17–20 Jun 2025
Europe/London timezone

The Genealogy of the ‘Safe Third Countries Rule and Practices as Political Notion: Its Conceptualization in Europe between the late 1960s and the early 1990s.

19 Jun 2025, 15:00

Description

The Safe Third Countries rule and practices (STC) plays a crucial role in the ‘extraterritorialization’ of asylum processing.

STC is the most advantageous political concept, specifically the ‘governmental’ device of keeping away migration from home-territories. States are able to effectively evade obligations and rules imposed by the international community, while limiting the critics of unlawful and illegitimate behaviour towards refugees and vulnerable migrants.

STC has mostly been researched by legal scientists in relation to the violation of international humanitarian/refugee laws. However, STC as a political concept is rarely examined in depth.

This paper conceptualizes STC as a ‘political’ notion and aims to elucidate the genealogy of STC as a governmental device.

Firstly, this paper argues that the establishment of STC is divided into two stages.
The first is the emergence of the notion of First Asylum Countries(FAC) until the early 1980s, which was considered as a possible way to organize ‘burden-sharing’ among relevant countries in the Indo-Chinese Refugee Crisis.
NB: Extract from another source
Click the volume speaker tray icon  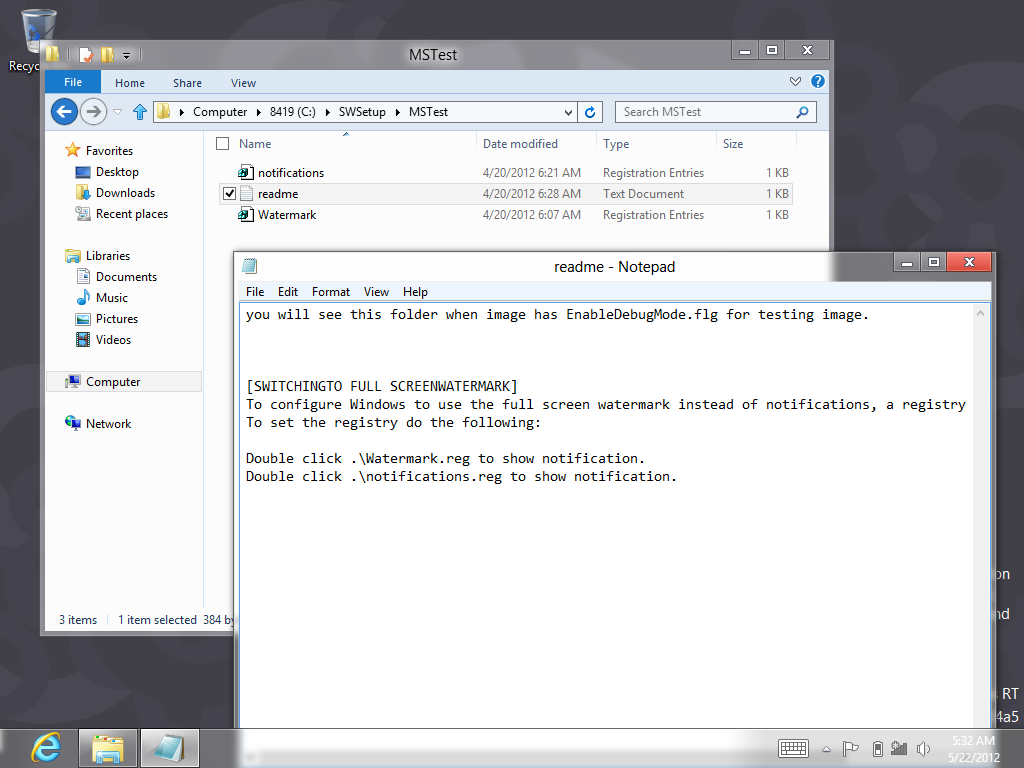tap(922, 748)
The second is the birth of STC based on FAC in Europe in the late 1980s/1990s, which aimed at ‘burden-shifting’ and developed the shared perspective of ‘transterritorial’ spaces between origin/destination states. This has paved a way for the externalization of border control.

Moreover, this paper makes two assumptions.

Beyond Eurocentrism, the 1970s/1980s saw knowledge (re-)production and the dissemination of novel ideas between Europe and other regions, including Asia/Africa, in the shaping of this unprecedented concept.

Next, its genealogy, facing ‘refugee crises’ from the 1970s up to the present, demonstrates why a global(regional) governance of 'humanitarian migration’ tends to fail; and why this has contributed to the restriction of migration/asylum policies rather than the improvement of global refugee protection.

This paper is based on social constructivist/Foucauldian theories. The research is conducted through the analysis of documents, including published/archival documents and parliamentary protocols.